Beyond the on-page copy, there are a few more technical elements you’ll need to understand if you’re learning how to optimize a website for search engines. I won’t be diving in to the details of how to implement each of these as every content management system is different, so if you’re not familiar, talk to your developer or webmaster.
Your title tag is the second most important on-page factor, and compared to other factors, is extremely easy to implement. Your title tag is what users see when your website shows up in Google (see screenshot below) so it not only influences your rankings, but also how many people click on your site. In general you want to put your keyword at the front of the title tag and your brand at the end. That means the ideal structure is:
Targeted Keyword – Brand Name.
You have 70 characters to use in your title and I recommend using as many of them as possible, but don’t go over as you’re tag will be truncated and won’t look as good to users.
The next most important factor to look at is the meta description. The meta description is the small snippet of text that shows up under the title tag in search results and though it’s not very valuable in terms of rankings, it does affect how often users click on your site. Like your title tag, it should include the keyword your targeting (which will show up in build when a user searches for that term) and be compelling so that users will want to click through and visit your site.
Images – Alt-Tags
Images are the last on-page factor that we’ll look at and are important for a couple reasons. First, they make your content more interesting. Having a big block of text is really boring and users don’t really like it that much so images are essential to a good user experience. When you’re learning how to optimize a website for search engines, it’s important to optimize your alt-tags on images. Because search engines don’t know what an image is about, they rely on you to tell them ann they look to that alt-tag for the description. That means your alt-tags should be both keyword rich and descriptive without being spammy.

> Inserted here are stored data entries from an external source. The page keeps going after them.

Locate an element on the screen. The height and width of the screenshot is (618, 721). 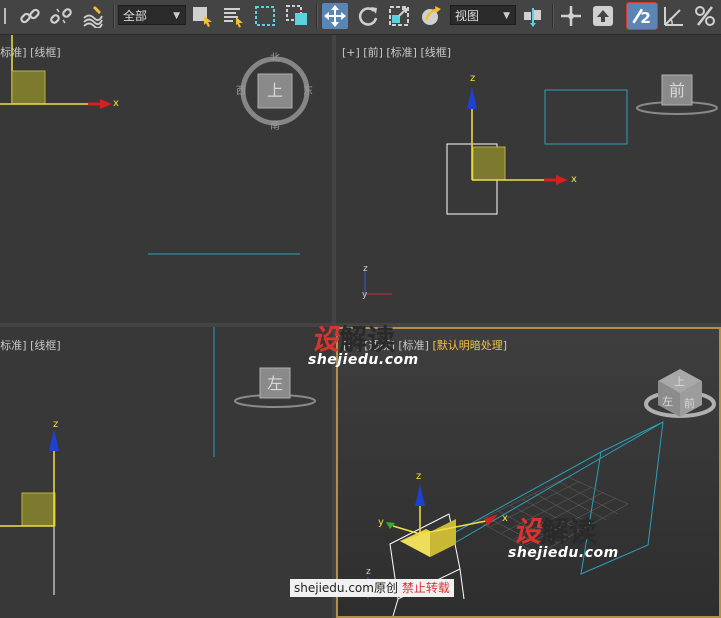
select-and-manipulate-icon is located at coordinates (571, 16).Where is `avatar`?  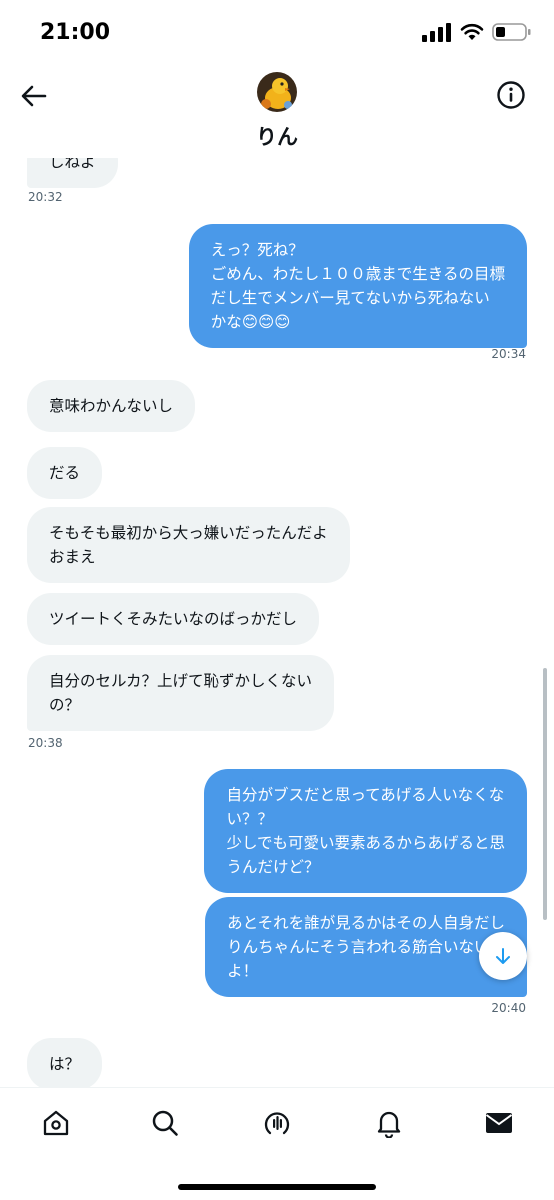 avatar is located at coordinates (277, 92). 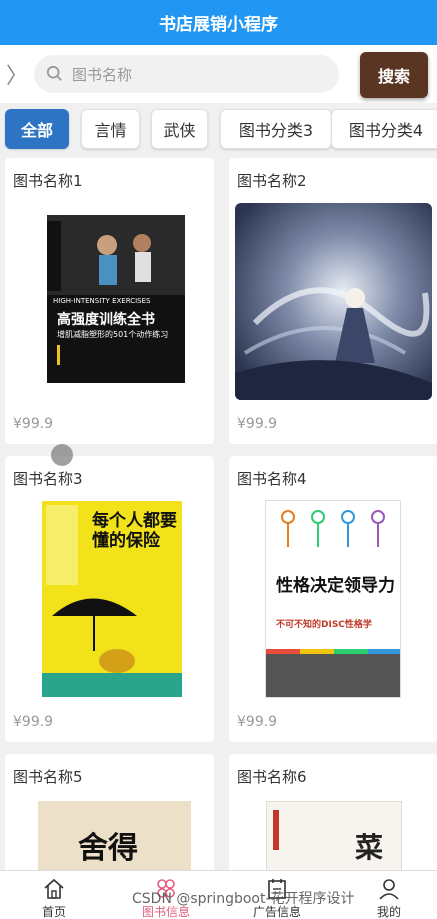 I want to click on app-header: 书店展销小程序, so click(x=218, y=22).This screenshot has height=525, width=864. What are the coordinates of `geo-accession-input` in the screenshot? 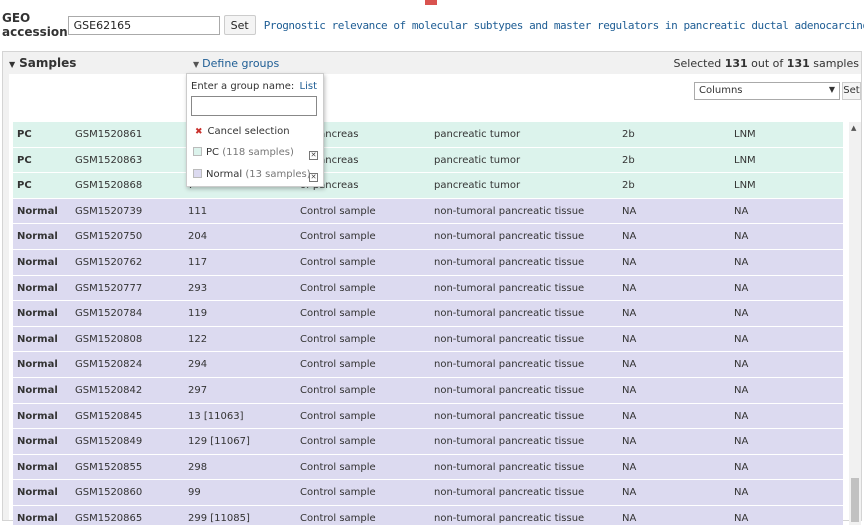 It's located at (144, 25).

Now that you know about on-page optimization, go evaluate your website using the information in this article. you probably won’t be able to implement everything so focus on the big things that are easy to change:
- Use descriptive anchor text for linking within your site
- Make sure the Title Tag, Meta Description, On-Page Copy, and image alt-tags are optimized for your most important pages (use that keyword list from our Keyword Research article.)
- Review or take notes on the article, in the next article, we’ll be adding more content to the site so it’s important to do that in a SEO-friendly way.
Nice post. Well done! You know, there is a lot of mis- and dis-information out there about SEO. I guess that’s kind of the nature of the business. But your comments and recommendations are right on. IMHO! An important point, I think: the Google algorithm is constantly updating, but the core of the algorithm is still there and remains important. Build your site following the ‘rules’, be content-rich and relevant. And Google ranking will follow.
I agree, Mark – a lot of bad info floating around. That really is the nature of the beast, unfortunately!
Great post, Taylor – you hit the nail on the head!